Tax Guide for Instacart Shoppers
Tax Deductions for Instacart Shoppers (2026)
Every deduction Full-Service Instacart Shoppers can claim on Schedule C, organized by IRS category, with the stuff most shoppers never think to write off.
Key Takeaways
- Mileage is your biggest deduction. At 70 cents per mile (2025 rate), a shopper driving 20,000 business miles gets a $14,000 write-off before anything else.
- Miles between stores, driving to a pickup location, and driving home after your last delivery all count as business miles. The Instacart app does not track most of these.
- Insulated bags, hand carts, and coolers you bought for deliveries are 100% deductible even if Instacart gave you a starter bag for free.
- Full-Service Shoppers are independent contractors (1099-NEC). In-Store Shoppers are W-2 employees with different tax rules.
If you shop and deliver for Instacart as a Full-Service Shopper, you're self-employed. Instacart doesn't withhold taxes from your pay. Instead, you get a 1099-NEC at year-end (if you earned $600 or more), file a Schedule C, and pay self-employment tax on your net profit.
The good news: every legitimate business expense you track reduces your taxable income. Most shoppers only think about gas, but there's a lot more you can deduct. Here's the full list, organized by Schedule C category, so you can see exactly where each deduction goes on your tax return.

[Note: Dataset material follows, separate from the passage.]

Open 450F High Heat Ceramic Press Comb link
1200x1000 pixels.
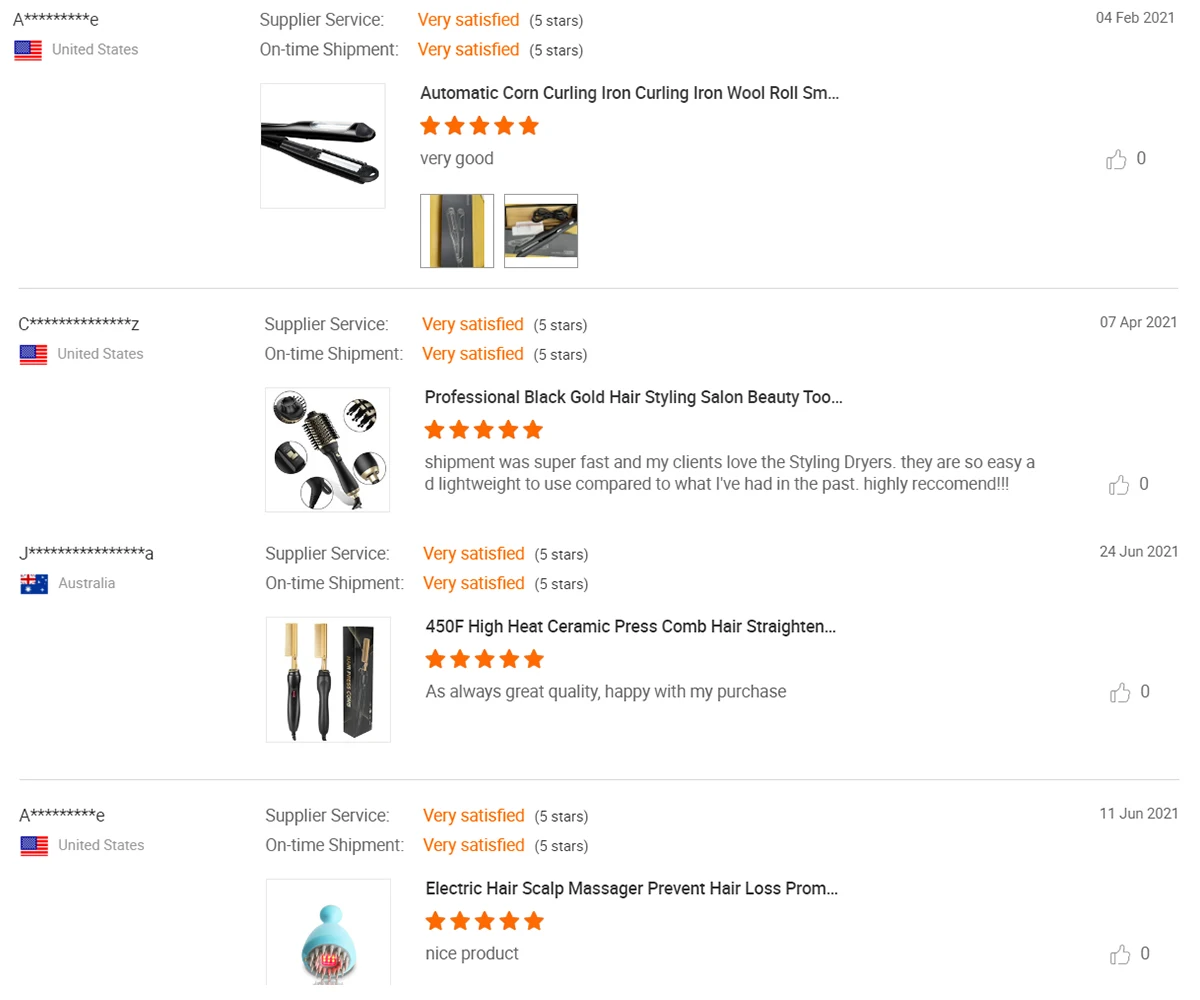(630, 627)

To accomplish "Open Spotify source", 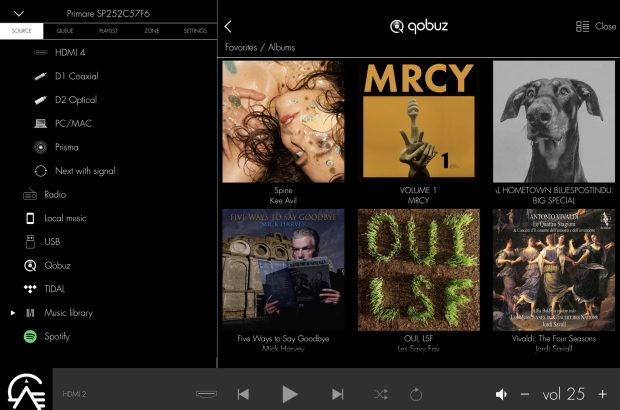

Note: This guide is for Full-Service Shoppers (independent contractors). If you're an In-Store Shopper, you're a W-2 employee and these deductions don't apply the same way. In-Store Shoppers have taxes withheld by Instacart and cannot deduct business expenses on Schedule C.
Mileage & Car Expenses
Schedule C, Line 9. This is your biggest deduction by far. You have two methods. Pick one per vehicle per year.

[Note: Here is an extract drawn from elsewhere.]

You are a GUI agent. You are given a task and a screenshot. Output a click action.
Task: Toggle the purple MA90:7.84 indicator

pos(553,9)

Option A: Standard Mileage Rate
For 2025 taxes (filed in 2026): 70 cents per business mile. If you drove 20,000 business miles shopping and delivering, that's a $14,000 deduction from this alone. This is what most Instacart shoppers use because it's simpler and usually the better deal.
Option B: Actual Expenses
Add up every car-related cost (gas, insurance, repairs, tires, depreciation, lease payments, registration) and deduct the business-use percentage. More record-keeping, but sometimes better for newer or expensive vehicles, or if you drive in a high-cost area.
What counts as a business mile for Instacart shoppers:
- •Driving from home to the store for your first batch (if the Instacart app is on and you're available for orders before you leave)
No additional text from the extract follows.